• Articolo , 9 dicembre 2008
  • Italia isolata sul clima? La Prestigiacomo lo nega

  • A sentire il ministro dell’Ambiente, la posizione del governo Berlusconi in ambito Ue, sulla questione del pacchetto clima-energia non vede l’Italia isolata.

“Non c’è stato nessun isolamento” rispetto alla posizione dell’Italia sull’accordo per il clima e Roma “fa benissimo ad evitare che su settori che già oggi vivono una crisi pesante non si scarichi una tassa che alla fine non riduce la Co2, perchè se quelle aziende decidono di docalizzarsi emetteranno l’ennesima Co2 in paesi dove non ci sono limiti”. Così il ministro dell’Ambiente Stefania Prestigiacomo, intervenendo questa mattina a Repubblica Tv.
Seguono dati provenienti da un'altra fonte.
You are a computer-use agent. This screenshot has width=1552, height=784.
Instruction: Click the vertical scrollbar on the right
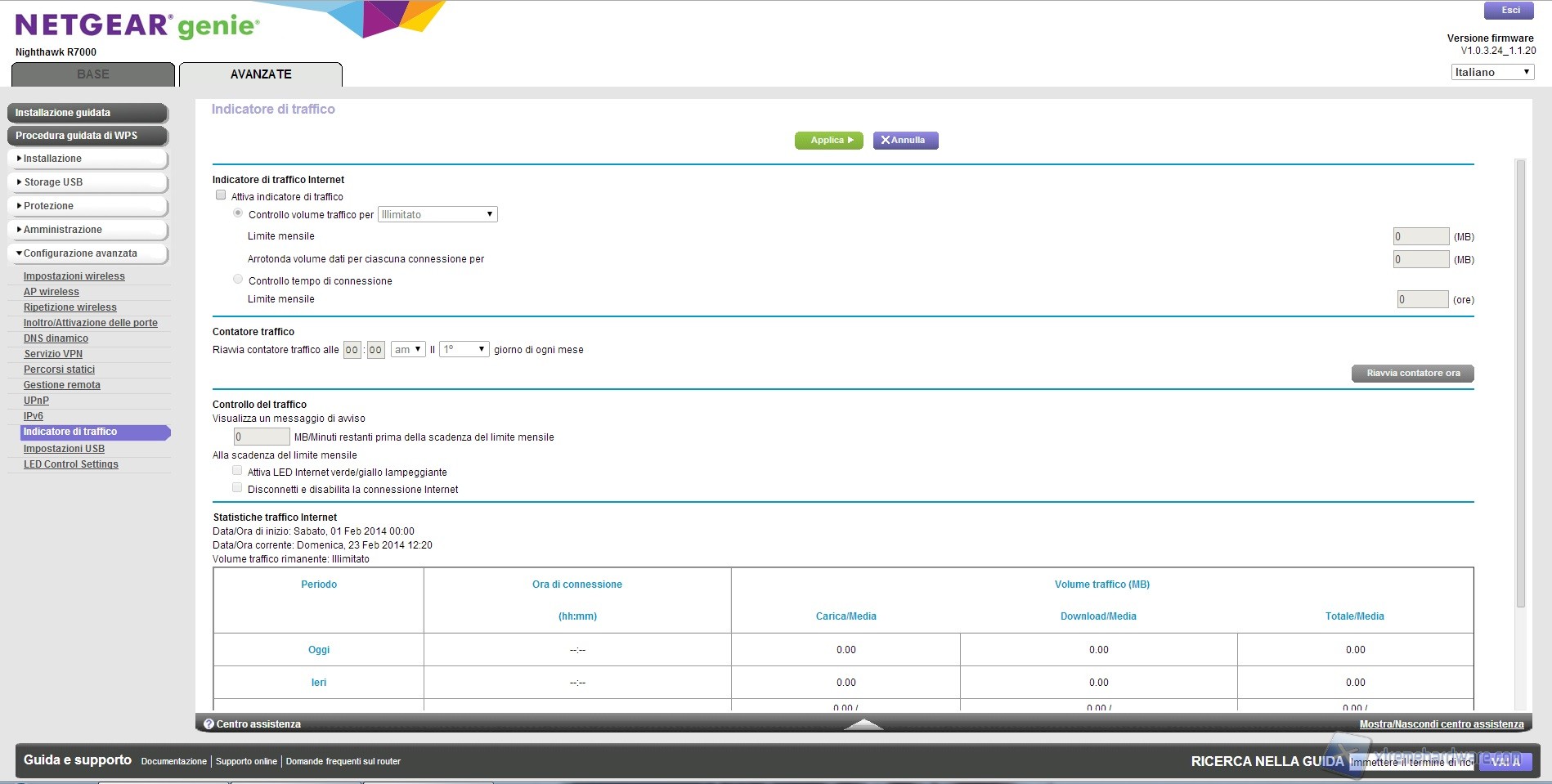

“Il governo italiano – ha dichiarato la Prestigiacomo, sostenendo così la tesi di tutto l’esecutivo Berlusconi – è unito nel denunciare non che sia sbagliato impegnarci per ridurre i gas serra, ma che gli oneri di ripartizione per ogni paese membro non tenevano conto della situazione di partenza. Questo errore di sottovalutazione era già stato fatto con un po’ di leggerezza con gli impegni di Kyoto, che saranno difficilissimi da raggiungere con conseguenti sanzioni: un governo non si assume impegni per fare bella figura e scaricare sulle future generazioni degli oneri così importanti che produrranno delle sanzioni. Noi – ha continuato Prestigiacomo – ci siamo battuti affinchè ci siano oneri per l’Italia collegati alla nostra situazione, abbiamo posto un problema di equità e di costi e il commissario Dimas ci ha confermato che il costo medio dell’Italia era comunque superiore del 40% rispetto agli altri Paesi”.
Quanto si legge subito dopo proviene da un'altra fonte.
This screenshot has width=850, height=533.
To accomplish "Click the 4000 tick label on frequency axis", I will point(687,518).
Ovviamente per il ministro il fatto che il governo Berlusconi sia isolato nella sua posizione in ambito Ue “è stato un argomento molto strumentale: non c’è mai stato e, chi in queste ore segue il negoziato, sa bene che Spagna e Germania sono in fibrillazione e che si lavora senza pausa per cercare di chiudere. È chiaro che la presidenza Sarkozy vuole chiudere, perchè poi il provvedimento va approvato dal Parlamento europeo in modo che ci sia un impegno già assunto prima dell’appuntamento di Copenhagen nel 2014. Stiamo lavorando affinchè non ci siano conseguenze negative da questo accordo, ma gli impegni devono essere mantenuti”.
In ogni caso la Prestigiacomo ha messo, come dire, le mani avanti, dichiarando: “è chiaro che dopo Copenhagen tutte le persone di buon senso immaginano che ci sia una revisione dell’accordo”.